Un día después de reafirmar su rechazo a la condena contra la exmandataria durante una conferencia de prensa en La Pampa, Kicillof sostuvo que “es realmente grave” que, después de cuatro años, la investigación judicial “no haya arrojado ningún resultado sobre los autores intelectuales”.
“Hoy Cristina continúa injustamente detenida y el intento de asesinato que sufrió sigue impune. Son dos caras de una misma moneda: un plan para disciplinar al campo popular y amedrentar a todos los que quieran representar a nuestro pueblo”, sentenció el mandatario bonaerense.
La definición de Kicillof se da en un peronismo que continúa atravesado por las tensiones entre el gobernador bonaerense y el sector que responde a Cristina Kirchner y a Máximo Kirchner. La disputa por el liderazgo del espacio y por la estrategia electoral mantiene abiertas las diferencias, mientras distintos sectores buscan avanzar en un esquema de unidad.
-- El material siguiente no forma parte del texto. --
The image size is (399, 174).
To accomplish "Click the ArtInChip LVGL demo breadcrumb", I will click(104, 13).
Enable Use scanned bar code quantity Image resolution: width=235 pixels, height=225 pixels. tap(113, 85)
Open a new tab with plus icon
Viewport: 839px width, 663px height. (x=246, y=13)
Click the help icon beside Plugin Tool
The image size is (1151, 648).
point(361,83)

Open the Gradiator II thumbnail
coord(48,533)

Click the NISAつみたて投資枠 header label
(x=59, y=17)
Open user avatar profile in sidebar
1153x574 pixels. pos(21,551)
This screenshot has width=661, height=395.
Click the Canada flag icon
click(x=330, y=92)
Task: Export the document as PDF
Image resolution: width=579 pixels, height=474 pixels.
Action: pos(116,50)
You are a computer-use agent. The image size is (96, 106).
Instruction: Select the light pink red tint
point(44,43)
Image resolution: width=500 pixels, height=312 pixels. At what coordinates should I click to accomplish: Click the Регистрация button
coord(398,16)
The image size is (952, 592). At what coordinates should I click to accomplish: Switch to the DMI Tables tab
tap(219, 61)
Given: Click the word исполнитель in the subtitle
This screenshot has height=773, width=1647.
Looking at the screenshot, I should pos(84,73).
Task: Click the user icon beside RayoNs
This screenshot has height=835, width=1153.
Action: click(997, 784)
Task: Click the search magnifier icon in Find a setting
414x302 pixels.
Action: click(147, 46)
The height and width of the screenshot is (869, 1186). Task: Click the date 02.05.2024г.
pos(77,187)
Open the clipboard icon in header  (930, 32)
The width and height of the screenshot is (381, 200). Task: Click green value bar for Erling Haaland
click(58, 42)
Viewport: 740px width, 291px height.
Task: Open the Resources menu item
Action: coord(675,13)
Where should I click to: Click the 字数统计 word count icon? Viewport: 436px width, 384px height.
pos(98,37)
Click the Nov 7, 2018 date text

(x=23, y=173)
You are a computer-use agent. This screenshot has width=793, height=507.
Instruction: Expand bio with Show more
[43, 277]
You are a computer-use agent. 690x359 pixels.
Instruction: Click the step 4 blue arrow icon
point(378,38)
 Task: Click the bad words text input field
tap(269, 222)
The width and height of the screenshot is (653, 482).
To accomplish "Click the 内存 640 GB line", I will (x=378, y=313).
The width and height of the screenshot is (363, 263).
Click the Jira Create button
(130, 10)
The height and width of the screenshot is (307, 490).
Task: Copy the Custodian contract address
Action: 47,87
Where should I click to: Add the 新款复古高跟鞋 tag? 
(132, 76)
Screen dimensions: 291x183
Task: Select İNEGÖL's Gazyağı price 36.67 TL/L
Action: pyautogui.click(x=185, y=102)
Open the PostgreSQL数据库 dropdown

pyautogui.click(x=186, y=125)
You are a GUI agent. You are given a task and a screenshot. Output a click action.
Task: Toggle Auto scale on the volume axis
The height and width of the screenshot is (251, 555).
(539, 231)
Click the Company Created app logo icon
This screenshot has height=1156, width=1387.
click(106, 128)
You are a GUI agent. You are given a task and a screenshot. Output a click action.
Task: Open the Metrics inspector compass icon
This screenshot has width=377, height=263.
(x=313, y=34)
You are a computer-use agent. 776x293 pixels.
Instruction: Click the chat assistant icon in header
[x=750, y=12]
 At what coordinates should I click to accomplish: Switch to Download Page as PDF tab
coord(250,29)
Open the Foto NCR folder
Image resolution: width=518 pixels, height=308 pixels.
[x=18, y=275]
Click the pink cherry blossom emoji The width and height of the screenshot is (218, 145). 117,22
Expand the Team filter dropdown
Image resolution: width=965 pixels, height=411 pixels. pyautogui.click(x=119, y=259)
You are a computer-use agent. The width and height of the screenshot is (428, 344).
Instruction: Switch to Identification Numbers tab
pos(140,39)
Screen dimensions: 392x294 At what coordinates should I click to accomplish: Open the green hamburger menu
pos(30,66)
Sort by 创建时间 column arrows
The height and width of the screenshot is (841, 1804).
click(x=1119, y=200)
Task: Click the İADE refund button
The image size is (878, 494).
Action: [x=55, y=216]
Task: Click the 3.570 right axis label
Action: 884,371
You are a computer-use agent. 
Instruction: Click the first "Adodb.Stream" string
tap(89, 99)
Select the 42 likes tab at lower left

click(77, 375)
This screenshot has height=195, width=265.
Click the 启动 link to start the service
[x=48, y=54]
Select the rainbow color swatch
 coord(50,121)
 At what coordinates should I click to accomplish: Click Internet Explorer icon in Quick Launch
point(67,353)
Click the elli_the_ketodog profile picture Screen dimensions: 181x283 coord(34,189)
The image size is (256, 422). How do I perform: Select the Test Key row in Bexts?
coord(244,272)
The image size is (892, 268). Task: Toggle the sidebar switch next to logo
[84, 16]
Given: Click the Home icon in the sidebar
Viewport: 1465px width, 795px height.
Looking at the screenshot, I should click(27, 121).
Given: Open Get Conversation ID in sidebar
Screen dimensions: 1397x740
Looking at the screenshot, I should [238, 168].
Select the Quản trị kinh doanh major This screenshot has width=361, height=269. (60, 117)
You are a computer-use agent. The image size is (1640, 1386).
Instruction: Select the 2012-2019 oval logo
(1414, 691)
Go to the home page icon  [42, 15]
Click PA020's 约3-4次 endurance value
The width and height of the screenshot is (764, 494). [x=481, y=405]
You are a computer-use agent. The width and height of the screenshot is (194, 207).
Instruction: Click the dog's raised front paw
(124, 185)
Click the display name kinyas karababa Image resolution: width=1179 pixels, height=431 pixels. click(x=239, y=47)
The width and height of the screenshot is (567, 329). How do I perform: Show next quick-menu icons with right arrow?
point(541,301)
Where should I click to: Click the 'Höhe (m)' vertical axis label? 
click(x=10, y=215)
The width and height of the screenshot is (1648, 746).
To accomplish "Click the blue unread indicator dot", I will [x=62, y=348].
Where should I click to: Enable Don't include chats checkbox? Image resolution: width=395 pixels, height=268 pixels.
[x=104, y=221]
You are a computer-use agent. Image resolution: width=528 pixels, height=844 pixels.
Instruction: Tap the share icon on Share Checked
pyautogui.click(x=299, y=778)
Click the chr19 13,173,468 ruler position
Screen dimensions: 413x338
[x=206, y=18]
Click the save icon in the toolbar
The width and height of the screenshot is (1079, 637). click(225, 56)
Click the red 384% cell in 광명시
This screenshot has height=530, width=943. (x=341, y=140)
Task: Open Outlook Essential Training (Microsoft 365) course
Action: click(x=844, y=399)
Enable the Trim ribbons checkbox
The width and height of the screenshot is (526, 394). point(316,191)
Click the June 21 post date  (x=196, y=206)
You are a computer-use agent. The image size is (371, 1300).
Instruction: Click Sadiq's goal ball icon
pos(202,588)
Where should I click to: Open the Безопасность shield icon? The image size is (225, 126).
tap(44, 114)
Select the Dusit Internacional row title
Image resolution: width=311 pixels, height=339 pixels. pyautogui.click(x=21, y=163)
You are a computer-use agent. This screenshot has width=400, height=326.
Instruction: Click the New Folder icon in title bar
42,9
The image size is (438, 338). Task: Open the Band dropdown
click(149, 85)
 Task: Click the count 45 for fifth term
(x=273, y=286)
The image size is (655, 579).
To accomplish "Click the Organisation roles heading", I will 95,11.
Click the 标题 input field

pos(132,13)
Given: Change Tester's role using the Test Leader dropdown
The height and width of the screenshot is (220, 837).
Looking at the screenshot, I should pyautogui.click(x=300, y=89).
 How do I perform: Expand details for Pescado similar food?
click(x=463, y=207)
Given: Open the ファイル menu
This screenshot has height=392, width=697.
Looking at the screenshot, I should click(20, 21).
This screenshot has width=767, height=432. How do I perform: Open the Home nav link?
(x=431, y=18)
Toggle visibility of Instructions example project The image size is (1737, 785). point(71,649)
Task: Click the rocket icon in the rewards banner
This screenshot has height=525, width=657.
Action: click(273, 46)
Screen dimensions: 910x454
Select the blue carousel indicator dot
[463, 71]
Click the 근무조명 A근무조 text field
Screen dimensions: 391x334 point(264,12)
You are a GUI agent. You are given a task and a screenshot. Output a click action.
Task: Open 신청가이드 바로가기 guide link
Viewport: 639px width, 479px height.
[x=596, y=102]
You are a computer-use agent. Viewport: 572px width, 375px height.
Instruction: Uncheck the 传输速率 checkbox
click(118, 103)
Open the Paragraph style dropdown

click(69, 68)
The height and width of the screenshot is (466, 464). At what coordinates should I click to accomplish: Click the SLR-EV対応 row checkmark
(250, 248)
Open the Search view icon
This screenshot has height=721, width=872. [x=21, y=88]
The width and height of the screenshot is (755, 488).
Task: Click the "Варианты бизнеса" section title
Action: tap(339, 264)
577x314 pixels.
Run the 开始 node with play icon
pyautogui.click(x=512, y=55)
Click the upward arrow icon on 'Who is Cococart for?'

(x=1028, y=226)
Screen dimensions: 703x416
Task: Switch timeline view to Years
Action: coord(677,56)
En ese escenario, la reivindicación de Cristina vuelve a ocupar un lugar central en el discurso del gobernador. Kicillof mantiene su respaldo a la expresidenta y cuestiona su condena, aunque al mismo tiempo busca consolidar su propio espacio político dentro del peronismo bonaerense.
Es preciso mencionar que hasta el momento, por el intento de magnicidio fueron condenados Fernando Sabag Montiel y Brenda Uliarte, considerados ejecutores del ataque. Sin embargo, la discusión sobre quiénes estuvieron detrás de la planificación y el financiamiento continúa abierta.
Así, Kicillof volvió a colocar a Cristina en el centro de su mensaje político, mientras el peronismo intenta procesar sus diferencias internas y encontrar una estrategia común frente al escenario que se abre de cara a las próximas elecciones.